Publicado originalmente na revista
“Babel”, de Buenos Aires em 1927, o “Decálogo do Perfeito Contista”, de Horacio
Quiroga, se tornou uma espécie de receituário para contistas iniciantes. “O
‘Decálogo do Perfeito Contista’ é, por um lado, a profissão de fé de um exímio
contista, a partilha — generosa, diga-se — de um conhecimento forjado a duras
penas, com o objetivo, talvez, de maneirar os excessos literários da juventude,
mas, por outro lado, é também um documento literário de uma época e de um modo
de se pensar a literatura.”
Contemporâneo de Jorge Luis Borges,
Leopoldo Lugones e Juan Carlos Onetti, Quiroga nasceu em Salto, Uruguai, em
1878. Poeta, romancista, diplomata e dramaturgo. Sua vida foi marcada por
acontecimentos trágicos — a morte violenta do pai, o suicídio do padrasto, a
morte brutal de dois de seus irmãos, o suicídio de seus três filhos e,
posteriormente à sua morte, também por suicídio ao saber que sofria de um
câncer gástrico. Alguns livros de Horacio Quiroga são considerados obras
fundamentais do conto latino-americano, com destaque para: “Contos de Amor, de
Loucura e de Morte” (1917), “Contos da Selva” (1918), “Os Desterrados” (1926),
e “Mais Além” (1935), última obra do autor.
1 — Crê em um mestre — Poe, Maupassant, Kipling, Tchekhov — como em Deus mesmo.
2 — Crê que tua arte é um cume inacessível, não sonhes dominá-la. Quando puderes fazê-lo, conseguirás sem ao menos perceber.
3 — Resiste o quando puderes à imitação, mas imite se a demanda for demasiado forte. Mais que nenhuma outra coisa, o desenvolvimento da personalidade requer muita paciência.
4 — Tem fé cega não em tua capacidade para o triunfo, mas no ardor com que o desejas. Ama tua arte como à tua namorada, de todo o coração.
5 — Não comeces a escrever sem saber desde a primeira palavra aonde queres chegar. Em um conto bem-feito, as três primeiras linhas têm quase a mesma importância das três últimas.
6 — Se quiseres expressar com exatidão esta circunstância: ‘Desde o rio soprava o vento frio’, não há na língua humana mais palavras que as apontadas para expressá-la. Uma vez dono de tuas palavras, não te preocupes em observar se apresentam consonância ou dissonância entre si.

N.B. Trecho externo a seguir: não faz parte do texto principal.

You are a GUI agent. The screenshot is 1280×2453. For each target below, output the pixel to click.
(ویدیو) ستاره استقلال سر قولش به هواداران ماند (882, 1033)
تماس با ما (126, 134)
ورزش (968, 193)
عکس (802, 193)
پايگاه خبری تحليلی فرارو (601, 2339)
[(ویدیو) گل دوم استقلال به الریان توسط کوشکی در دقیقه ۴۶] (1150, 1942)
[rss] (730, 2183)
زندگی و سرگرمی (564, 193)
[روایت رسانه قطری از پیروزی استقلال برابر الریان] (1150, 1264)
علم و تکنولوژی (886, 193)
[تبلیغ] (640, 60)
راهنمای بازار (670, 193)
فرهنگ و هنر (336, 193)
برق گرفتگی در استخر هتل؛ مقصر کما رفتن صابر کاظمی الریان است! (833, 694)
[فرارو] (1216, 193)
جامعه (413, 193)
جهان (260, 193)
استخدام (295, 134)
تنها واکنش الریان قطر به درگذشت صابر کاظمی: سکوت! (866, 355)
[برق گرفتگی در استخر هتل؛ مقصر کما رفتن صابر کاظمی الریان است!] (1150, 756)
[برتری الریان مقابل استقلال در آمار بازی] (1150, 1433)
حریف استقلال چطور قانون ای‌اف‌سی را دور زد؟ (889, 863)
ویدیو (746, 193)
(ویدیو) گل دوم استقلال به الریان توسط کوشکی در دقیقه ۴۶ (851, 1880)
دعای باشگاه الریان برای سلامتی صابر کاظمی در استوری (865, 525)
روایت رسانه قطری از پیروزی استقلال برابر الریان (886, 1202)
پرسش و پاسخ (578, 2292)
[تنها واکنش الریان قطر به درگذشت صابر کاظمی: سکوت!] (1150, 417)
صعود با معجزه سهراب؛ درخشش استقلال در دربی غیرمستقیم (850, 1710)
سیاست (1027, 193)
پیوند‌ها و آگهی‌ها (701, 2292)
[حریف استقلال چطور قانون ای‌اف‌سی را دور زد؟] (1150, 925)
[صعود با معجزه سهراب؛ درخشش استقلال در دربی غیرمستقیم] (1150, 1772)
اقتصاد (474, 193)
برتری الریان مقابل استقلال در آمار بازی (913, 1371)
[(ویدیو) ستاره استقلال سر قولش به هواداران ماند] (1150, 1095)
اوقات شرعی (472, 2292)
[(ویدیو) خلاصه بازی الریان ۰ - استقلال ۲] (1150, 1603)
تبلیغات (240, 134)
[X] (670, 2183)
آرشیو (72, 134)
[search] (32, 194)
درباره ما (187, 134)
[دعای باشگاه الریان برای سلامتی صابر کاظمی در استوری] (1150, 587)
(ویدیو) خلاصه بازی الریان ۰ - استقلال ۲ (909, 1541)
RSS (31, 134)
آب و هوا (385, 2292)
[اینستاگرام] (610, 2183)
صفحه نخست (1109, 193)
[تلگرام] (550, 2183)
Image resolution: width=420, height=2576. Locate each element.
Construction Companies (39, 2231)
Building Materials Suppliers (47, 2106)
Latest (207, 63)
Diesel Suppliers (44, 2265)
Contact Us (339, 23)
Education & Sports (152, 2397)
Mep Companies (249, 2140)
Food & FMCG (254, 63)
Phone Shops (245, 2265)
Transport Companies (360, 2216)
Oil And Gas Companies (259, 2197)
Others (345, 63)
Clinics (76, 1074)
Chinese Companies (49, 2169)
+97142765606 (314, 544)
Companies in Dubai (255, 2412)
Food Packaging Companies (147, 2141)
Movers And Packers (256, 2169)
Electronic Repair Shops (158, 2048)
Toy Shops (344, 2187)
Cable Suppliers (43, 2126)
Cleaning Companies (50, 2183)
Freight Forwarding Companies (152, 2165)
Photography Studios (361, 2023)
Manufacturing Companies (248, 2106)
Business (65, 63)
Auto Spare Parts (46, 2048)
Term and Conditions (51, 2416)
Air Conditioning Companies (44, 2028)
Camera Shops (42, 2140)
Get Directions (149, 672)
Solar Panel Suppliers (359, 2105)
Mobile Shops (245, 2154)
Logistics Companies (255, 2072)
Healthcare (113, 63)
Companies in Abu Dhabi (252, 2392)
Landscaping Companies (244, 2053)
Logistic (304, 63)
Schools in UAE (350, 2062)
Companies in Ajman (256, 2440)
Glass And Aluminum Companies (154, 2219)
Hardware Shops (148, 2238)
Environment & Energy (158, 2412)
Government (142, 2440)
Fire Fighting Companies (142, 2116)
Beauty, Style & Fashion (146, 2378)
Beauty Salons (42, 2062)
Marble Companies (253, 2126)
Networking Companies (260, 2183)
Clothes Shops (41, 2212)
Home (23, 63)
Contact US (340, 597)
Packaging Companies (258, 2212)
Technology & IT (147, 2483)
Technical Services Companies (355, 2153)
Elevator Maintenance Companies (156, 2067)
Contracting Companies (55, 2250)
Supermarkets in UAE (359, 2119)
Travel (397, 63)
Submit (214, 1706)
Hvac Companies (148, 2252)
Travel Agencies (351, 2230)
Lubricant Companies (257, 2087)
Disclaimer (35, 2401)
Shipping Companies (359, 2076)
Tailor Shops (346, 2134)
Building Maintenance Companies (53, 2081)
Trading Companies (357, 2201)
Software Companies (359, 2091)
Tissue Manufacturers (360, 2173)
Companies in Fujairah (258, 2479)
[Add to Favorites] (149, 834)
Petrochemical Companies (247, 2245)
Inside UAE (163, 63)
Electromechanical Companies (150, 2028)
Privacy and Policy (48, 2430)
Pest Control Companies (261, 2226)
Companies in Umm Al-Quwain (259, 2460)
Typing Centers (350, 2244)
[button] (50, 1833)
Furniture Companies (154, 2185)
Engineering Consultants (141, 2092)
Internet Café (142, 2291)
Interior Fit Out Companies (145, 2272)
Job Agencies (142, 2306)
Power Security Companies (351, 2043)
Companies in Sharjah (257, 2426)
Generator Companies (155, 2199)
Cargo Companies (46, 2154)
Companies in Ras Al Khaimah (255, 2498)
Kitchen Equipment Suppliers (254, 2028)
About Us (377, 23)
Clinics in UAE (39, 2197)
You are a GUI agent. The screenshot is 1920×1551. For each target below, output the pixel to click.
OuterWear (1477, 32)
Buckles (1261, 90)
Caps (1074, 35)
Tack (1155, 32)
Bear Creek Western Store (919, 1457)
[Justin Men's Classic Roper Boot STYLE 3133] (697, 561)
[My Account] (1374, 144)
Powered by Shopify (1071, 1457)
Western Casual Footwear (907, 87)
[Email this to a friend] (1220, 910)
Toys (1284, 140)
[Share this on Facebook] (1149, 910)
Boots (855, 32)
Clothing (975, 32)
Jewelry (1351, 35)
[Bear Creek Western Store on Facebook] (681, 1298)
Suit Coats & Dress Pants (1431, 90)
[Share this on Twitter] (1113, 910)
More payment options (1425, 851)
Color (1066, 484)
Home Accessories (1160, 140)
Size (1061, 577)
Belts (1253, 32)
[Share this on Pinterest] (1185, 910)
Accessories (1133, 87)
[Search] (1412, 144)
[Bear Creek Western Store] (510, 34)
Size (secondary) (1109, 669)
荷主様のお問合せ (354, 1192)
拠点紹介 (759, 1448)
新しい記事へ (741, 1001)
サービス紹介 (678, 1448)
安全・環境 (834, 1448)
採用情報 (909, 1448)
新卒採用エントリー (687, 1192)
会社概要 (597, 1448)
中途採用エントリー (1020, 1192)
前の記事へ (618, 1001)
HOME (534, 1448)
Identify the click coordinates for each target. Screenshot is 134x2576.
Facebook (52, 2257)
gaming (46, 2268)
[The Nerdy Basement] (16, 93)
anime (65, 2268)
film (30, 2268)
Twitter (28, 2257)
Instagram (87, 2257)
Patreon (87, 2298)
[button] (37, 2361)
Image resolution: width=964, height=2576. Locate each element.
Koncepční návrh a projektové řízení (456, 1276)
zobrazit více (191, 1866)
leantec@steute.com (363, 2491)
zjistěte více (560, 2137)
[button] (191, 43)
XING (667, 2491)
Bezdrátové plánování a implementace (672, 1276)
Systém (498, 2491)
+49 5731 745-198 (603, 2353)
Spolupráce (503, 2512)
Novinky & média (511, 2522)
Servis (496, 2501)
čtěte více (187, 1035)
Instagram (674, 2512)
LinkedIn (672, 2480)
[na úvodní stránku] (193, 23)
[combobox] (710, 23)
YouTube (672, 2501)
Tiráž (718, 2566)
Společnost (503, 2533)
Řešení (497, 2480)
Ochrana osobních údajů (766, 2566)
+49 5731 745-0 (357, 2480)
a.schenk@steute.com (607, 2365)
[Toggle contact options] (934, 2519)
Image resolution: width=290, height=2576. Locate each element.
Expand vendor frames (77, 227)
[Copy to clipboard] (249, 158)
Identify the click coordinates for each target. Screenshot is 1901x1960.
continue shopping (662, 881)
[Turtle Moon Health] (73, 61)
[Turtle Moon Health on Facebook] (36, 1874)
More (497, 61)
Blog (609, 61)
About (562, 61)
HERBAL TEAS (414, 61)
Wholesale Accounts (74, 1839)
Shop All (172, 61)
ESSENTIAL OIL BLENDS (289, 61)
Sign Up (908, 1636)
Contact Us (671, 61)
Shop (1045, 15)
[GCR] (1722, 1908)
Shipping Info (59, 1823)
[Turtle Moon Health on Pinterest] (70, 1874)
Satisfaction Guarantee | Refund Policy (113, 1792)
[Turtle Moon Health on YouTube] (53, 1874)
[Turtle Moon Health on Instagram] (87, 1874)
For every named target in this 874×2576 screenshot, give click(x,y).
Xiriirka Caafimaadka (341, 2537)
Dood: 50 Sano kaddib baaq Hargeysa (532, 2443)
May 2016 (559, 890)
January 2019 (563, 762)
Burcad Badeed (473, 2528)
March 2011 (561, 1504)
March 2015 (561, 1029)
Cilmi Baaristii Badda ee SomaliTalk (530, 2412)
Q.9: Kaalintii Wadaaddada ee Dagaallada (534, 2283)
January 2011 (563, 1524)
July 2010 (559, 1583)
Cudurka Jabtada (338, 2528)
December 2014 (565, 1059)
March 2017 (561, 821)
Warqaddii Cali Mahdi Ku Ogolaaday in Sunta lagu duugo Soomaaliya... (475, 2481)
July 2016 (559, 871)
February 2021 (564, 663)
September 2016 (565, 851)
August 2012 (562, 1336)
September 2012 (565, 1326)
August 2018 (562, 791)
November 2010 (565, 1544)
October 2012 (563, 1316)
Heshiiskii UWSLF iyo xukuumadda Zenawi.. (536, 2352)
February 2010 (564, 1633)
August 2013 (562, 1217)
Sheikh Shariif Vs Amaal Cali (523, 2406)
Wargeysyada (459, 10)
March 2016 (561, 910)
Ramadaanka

7 — Não adjetives sem necessidade. Inúteis serão quantos apêndices coloridos aderires a um substantivo débil. Se encontrares o perfeito, somente ele terá uma cor incomparável. Mas é preciso encontrá-lo.
8 — Toma teus personagens pela mão e leva-os firmemente até o fim, sem ver nada além do caminho que traçastes para eles. Não te distraias vendo o que a eles não importa ver. Não abuses do leitor. Um conto é um romance do qual se retirou as aparas. Tenha isso como uma verdade absoluta, ainda que não o seja.
9 — Não escrevas sob o império da emoção. Deixe-a morrer e evoque-a em seguida. Se fores então capaz de revivê-la tal qual a sentiu, terás alcançado na arte a metade do caminho.
10 — Não penses em teus amigos ao escrever, nem na impressão que causará tua história. Escreva como se teu relato não interessasse a mais ninguém senão ao pequeno mundo de teus personagens, dos quais poderias ter sido um. Não há outro modo de dar vida ao conto.